NU senior Amanda Krueger thinks that the cost is not worth it. "It is going to cost the country so much and it is going to require all businesses to provide health care to their employees," she says. "I think this reform is going to eliminate small businesses."

Speaking on a personal note, Krueger adds, "My uncle owns his own landscaping business, and if he had to do that he wouldn't make it."

Even though H.R. 3962 passed the House of Representatives, it was not without some initial change. An amendment was passed to prohibit federal funds for abortions. "The measure denied the use of federal subsidies to purchase abortion coverage in policies sold by private insurers in the new insurance exchange, except in cases of incest, rape or when the life of the mother was in danger." The amendment was proposed by Democrats who oppose abortion, and was passed in a vote of 240 to 194.

Crystal Brea, a NU junior, says that she understands that the abortion amendment was added in order to get the bill passed, but "it's a reverse step, because it infringes on a woman's right to choose decided from (The United State Supreme Court) decision of Roe v.
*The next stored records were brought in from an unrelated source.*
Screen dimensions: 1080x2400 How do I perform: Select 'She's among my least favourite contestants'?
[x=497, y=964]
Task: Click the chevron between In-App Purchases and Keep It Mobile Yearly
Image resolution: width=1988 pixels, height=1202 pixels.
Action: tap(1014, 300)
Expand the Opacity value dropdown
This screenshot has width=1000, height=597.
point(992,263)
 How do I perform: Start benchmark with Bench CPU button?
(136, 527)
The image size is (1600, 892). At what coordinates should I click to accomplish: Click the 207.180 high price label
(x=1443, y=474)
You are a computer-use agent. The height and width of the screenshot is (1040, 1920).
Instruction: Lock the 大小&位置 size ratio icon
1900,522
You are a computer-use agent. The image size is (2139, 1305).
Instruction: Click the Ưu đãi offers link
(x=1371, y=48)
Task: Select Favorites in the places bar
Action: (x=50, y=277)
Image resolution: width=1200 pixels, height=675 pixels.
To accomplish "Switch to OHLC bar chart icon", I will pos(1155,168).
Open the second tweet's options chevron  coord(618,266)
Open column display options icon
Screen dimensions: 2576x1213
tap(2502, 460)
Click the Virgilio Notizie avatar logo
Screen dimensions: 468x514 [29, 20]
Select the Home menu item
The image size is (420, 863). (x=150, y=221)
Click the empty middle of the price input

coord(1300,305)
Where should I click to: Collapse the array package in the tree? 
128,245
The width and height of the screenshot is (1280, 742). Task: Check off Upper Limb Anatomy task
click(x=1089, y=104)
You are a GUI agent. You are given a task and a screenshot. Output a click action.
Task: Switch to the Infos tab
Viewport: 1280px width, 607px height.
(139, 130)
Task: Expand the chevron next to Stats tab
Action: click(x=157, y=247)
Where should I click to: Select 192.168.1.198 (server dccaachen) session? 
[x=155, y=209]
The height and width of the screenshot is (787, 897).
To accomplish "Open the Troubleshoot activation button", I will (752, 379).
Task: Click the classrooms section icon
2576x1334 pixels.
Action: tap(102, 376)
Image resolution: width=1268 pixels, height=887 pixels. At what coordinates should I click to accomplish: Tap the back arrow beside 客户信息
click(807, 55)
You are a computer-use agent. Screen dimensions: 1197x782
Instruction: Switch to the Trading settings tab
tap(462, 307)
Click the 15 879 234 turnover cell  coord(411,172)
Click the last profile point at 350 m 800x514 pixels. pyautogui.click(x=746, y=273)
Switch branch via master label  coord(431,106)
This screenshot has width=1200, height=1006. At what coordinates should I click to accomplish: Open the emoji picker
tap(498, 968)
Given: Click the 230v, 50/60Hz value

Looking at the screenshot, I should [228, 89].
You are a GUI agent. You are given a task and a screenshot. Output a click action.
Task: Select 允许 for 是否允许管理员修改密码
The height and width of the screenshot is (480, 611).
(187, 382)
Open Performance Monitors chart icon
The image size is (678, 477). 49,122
Wade."

The issue of health care reform seems to be a controversial issue among the American people. While some support it, others are against it. In a Gallup poll conducted after the bill was passed in the House of Representatives, 41 percent believed that the bill would improve the health care system for the better, whereas 40 percent believed it would make it worst. The remaining 19 percent believed either it would not make much of a difference or had no opinion. For now, the future of the bill rests in the hands of the 100 members of the Senate.